Give me the bigger than life Lone Ranger I saw in my mind’s eye, as I heard his booming voice with with my mind’s ear say, “Hi Yo Silver, Away.”

You can have Reality.  Mary Ann and I choose Denial.

So, how does she feel?  How does Mary Ann feel?  How does she feel that she needs to push a button to be able to do the simplest of things?  I asked her.  Understand, Mary Ann does not talk about feelings.  Mary Ann doesn’t talk much at all.  It is often hard for her to gather her thoughts and put them into words.  In fact, sometimes she is convinced that she has said what she was thinking when nothing at all has come out of her mouth.   She wonders why I am asking her again. 

How does she feel?  One of my jobs is to determine what she is feeling by assessing the elements of the situation, by remembering how she has reacted in past to similar circumstances, by looking at her face, by noticing her body movements, trying to find my way to what she is thinking, but not saying. 

How does she feel?  This time I just asked her.  I asked her how she feels when she presses the button.  It was apparent that she was trying to think of a way to respond but struggling to get to the thought and the words.  I formed the words for her so that she could answer yes or no. 

One of our barriers to communication is my unceasing need to ask either/or questions.  “Do you want a Turkey and Provolone sandwich, left over pasta, or scrambled eggs for lunch?”  “Yes.” she responds.   “Which?” I say.  Her next response?  Silence.  Was her “yes” to the first of the three, just a little late in coming?  Was her “yes” to the last one of the three?  Actually, she is bored with the default lunch setting, Turkey and Provolone, Fritos and a Pepsi.  Leftovers are by definition unfit for current consumption and an offense to Mary Ann’s palate.  It must be the scrambled eggs — my last choice since it means actually using a major kitchen appliance (the one with burners and knobs rather than the one with the little door and buttons). 

I read a book called LIfe in the Balance, by Dr.
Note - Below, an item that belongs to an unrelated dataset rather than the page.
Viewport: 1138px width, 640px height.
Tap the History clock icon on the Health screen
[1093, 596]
Thomas Graboys.  He has Parkinson’s and is moving into Parkinson’s Disease Dementia (a Lewy Body Dementia).  Some parts of his book could have been written by Mary Ann.  The part that sticks firmly in my mind is his description of trying to communicate.  He struggles to find the words, put them together, and get them out of his mouth before the time has long since passed for his reply to be relevant to the conversation. 
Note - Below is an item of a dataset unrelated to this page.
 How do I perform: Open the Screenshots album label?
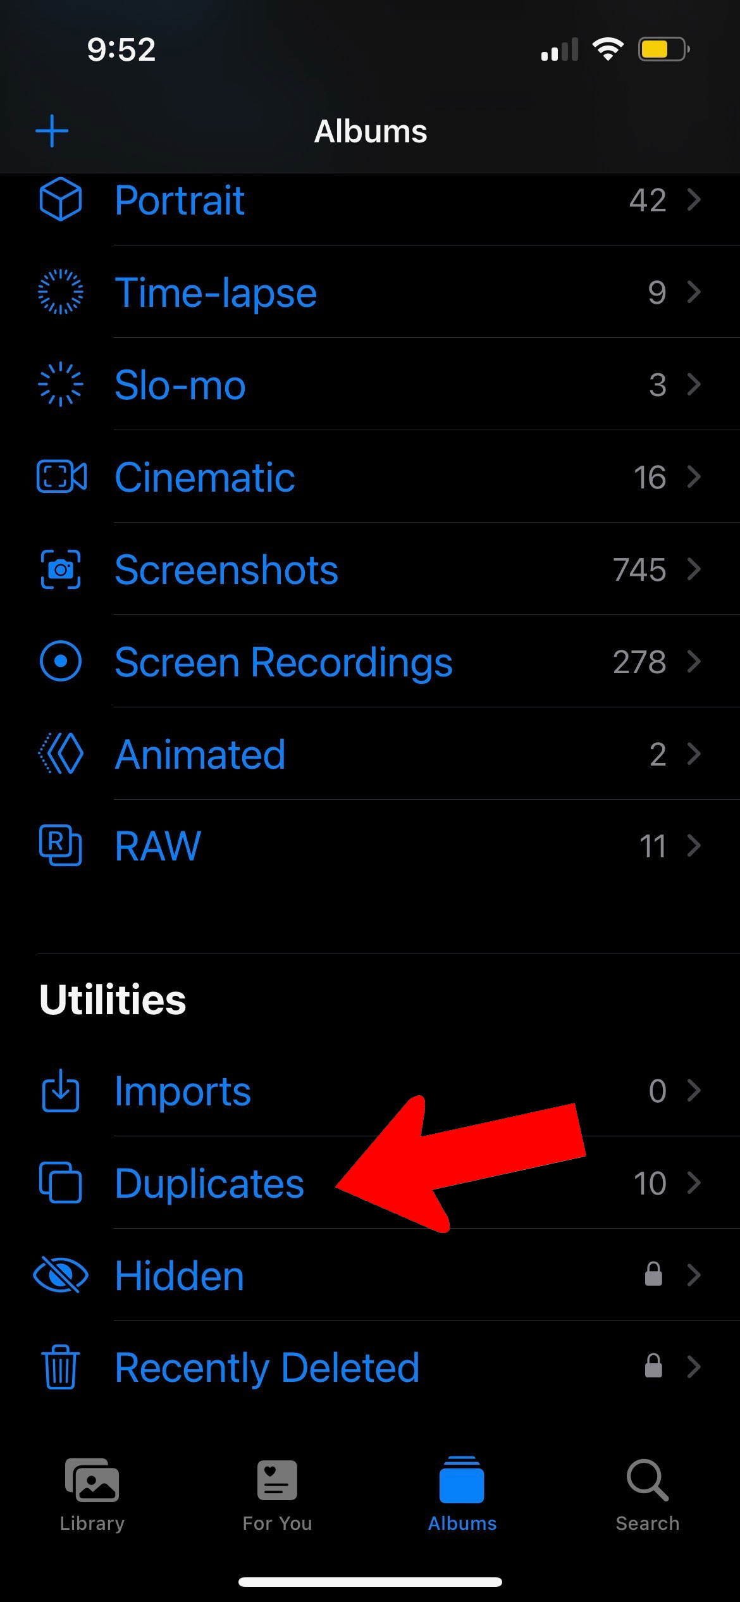(x=226, y=570)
I have learned that communication works best when the question is a yes or no question.  I have learned that trying to intuit what she is thinking, then saying the words and asking, “Is that what you mean?” allows at least the possibility of finding our way to the thought in her mind that is seeking release. 
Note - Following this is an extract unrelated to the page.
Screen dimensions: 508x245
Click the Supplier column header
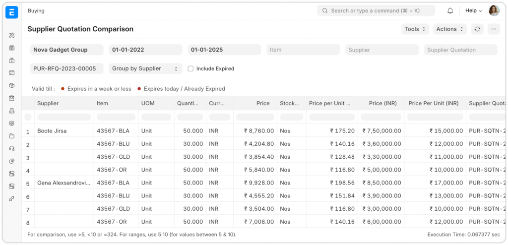(x=48, y=103)
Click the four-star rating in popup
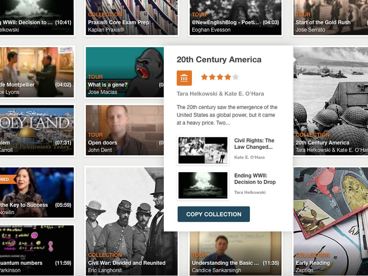The image size is (368, 276). coord(220,77)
So this time I simply asked her, “How do you feel when you press that button to call me for help?”  I formed a couple of answers, “happy that I am coming to help, unhappy that you have to bother me, or some of both?”  (I did it again, an either/or question!)   Seeming to discern some non-verbals when I said “both,” and expecting that to be the answer, it was clear to me that the “yes” was to, “both?”

Apparently, she, too, has a love/hate relationship with that little electronic doorbell.